Теперь же, когда НБП, одна из немногих действующих, а не только болтающих политических организаций, временно взяла на вооружение общедемократические и правозащитные лозунги, уже правозащитникам и либералам предлагается искушение, против которого, как видно, некоторые из них не готовы устоять.
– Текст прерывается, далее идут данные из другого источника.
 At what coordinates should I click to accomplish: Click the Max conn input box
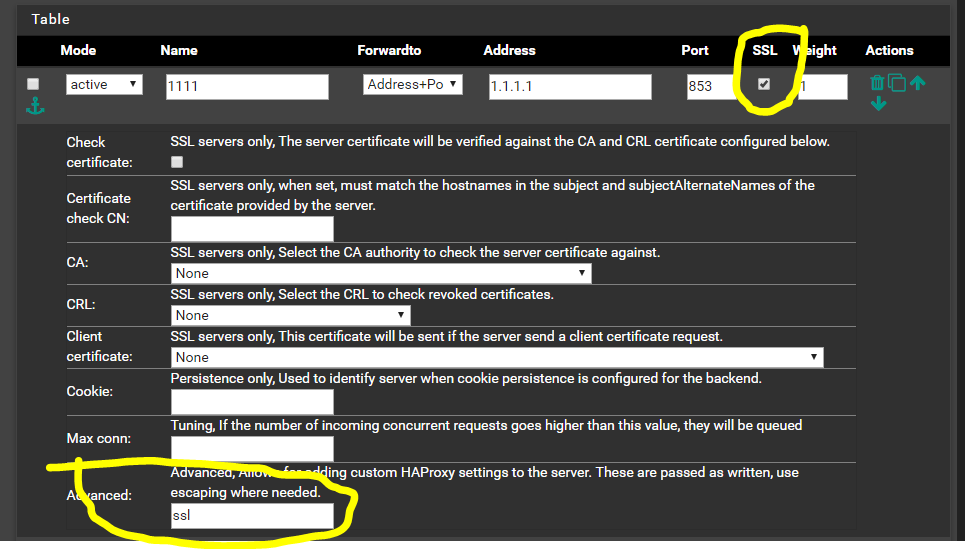point(252,449)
Если кто-то полагает, что национал-большевики собираются вести с ним «честную игру», то он жестоко ошибается. Нацболы (самоназвание национал-большевиков) не чураются манипулирования сознанием: «…не стоит чураться этого, поскольку политическая борьба немыслима без настоящей пропаганды (излишне приводить примеры Ленина, Гитлера, Муссолини)»[19]. И далее: «Национал-большевики должны уяснить, что сказать сегодня “да”, а завтра “нет” по одному и тому же поводу лучше, чем изображать “ни да, ни нет” оба раза…»[20]
Помимо этого
Помимо этого остаются немногочисленные интернационалистические левые, объединенные в микроскопические группы, доведенные традиционными для микрополитической среды расколами иногда до 1-2 человек: догматические коммунисты, не только неспособные на объединение с кем бы то ни было, но и использующие никому, кроме специалистов, не понятную риторику; юркие троцкисты, готовые объединяться, а вернее, «энтрировать» (проникать с целью овладеть) в различные большие структуры (в какие получится) вплоть до КПРФ, но не особо помышляющие о самостоятельном политическом действии; анархисты, частично имеющие тенденцию перетекать на более жесткие коммунистические или троцкистские позиции, частично озабоченные правами животных куда более, нежели правами людей, а частично погрузившиеся в музыкально-художественные субкультуры настолько глубоко, что это привело их к почти полной деполитизации.
Но если в России еще можно услышать левую критику проникнутых национализмом «больших левых», то исходит она именно из этих кругов. И если есть в ближайшие годы у российской интернационалистической левой какая-то перспектива, то она, на наш взгляд, в соединении идей, обсуждаемых в этих микрополитических кругах, с вечно возобновляемой в каждом поколении энергией молодежи. Дело только за субъектом, вернее, за субъектами такого соединения.